Analysis and optimization of the operation of mounted implements in the system of tractor–implement complexes

Abstract

The article comprehensively examines the design features, classification, and operational characteristics of mounted agricultural implements as an integral part of tractor–implement aggregates. Modern approaches to the classification of mounted equipment are generalized according to functional purpose, type of attachment, operating conditions, and technological characteristics. The main structural elements of mounted implements and their influence on reliability, productivity, and the quality of technological operations are analyzed.

Particular attention is paid to the analysis of technical and operational performance indicators of tractor–implement aggregates, including productivity, working time utilization coefficient, energy efficiency, and specific fuel consumption. The main factors influencing the efficiency of such aggregates are identified and systematized, namely: operating speed, working width, power of the energy source, agrotechnical requirements, technical condition of equipment, and organizational conditions of machinery use.

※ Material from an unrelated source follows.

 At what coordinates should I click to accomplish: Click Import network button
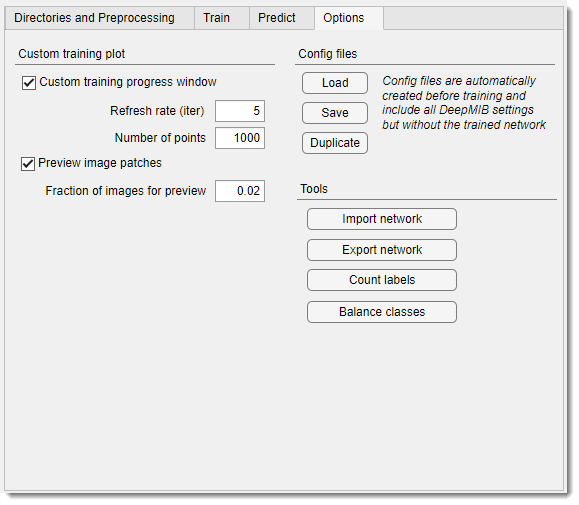click(382, 219)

The study includes the calculation of aggregate productivity under different operating modes, as well as the determination of specific fuel consumption depending on operating speed and load. Analytical and graphical relationships between productivity and operating speed are developed, which made it possible to determine rational operating modes. The obtained results confirm that increasing operating speed leads to higher productivity; however, it requires consideration of agrotechnical constraints and possible reduction in work quality.

Based on the conducted analysis, key directions for improving the efficiency of mounted equipment use have been substantiated and systematized. These directions primarily include the optimization of operating modes of tractor–implement aggregates through the rational selection of working speed, load level, and utilization of working time, taking into account agrotechnical requirements and field conditions. Particular importance is given to the improvement of structural parameters of mounted implements, such as the geometry of working bodies, adjustment mechanisms, and hitch system characteristics, which directly affect stability, depth control accuracy, and uniformity of technological operations.

In addition, the implementation of energy-saving technologies is emphasized, including the use of modern materials, reduction of traction resistance, and improvement of power transmission efficiency. The integration of precision agriculture elements and automated control systems also contributes to more efficient operation by enabling real-time adjustment of working parameters and minimizing resource losses. Enhancement of maintenance practices, including timely diagnostics, preventive servicing, and the use of advanced monitoring systems, ensures the reliability and durability of equipment, reducing downtime and repair costs.

Furthermore, the study highlights the importance of organizational factors, such as proper planning of field operations, operator qualification, and effective management of machinery fleets. It is demonstrated that only a comprehensive approach, which combines structural improvements, technological innovations, and optimized operational strategies, can ensure a significant increase in productivity, reduction of specific fuel consumption, and overall improvement in the efficiency and sustainability of agricultural machinery use.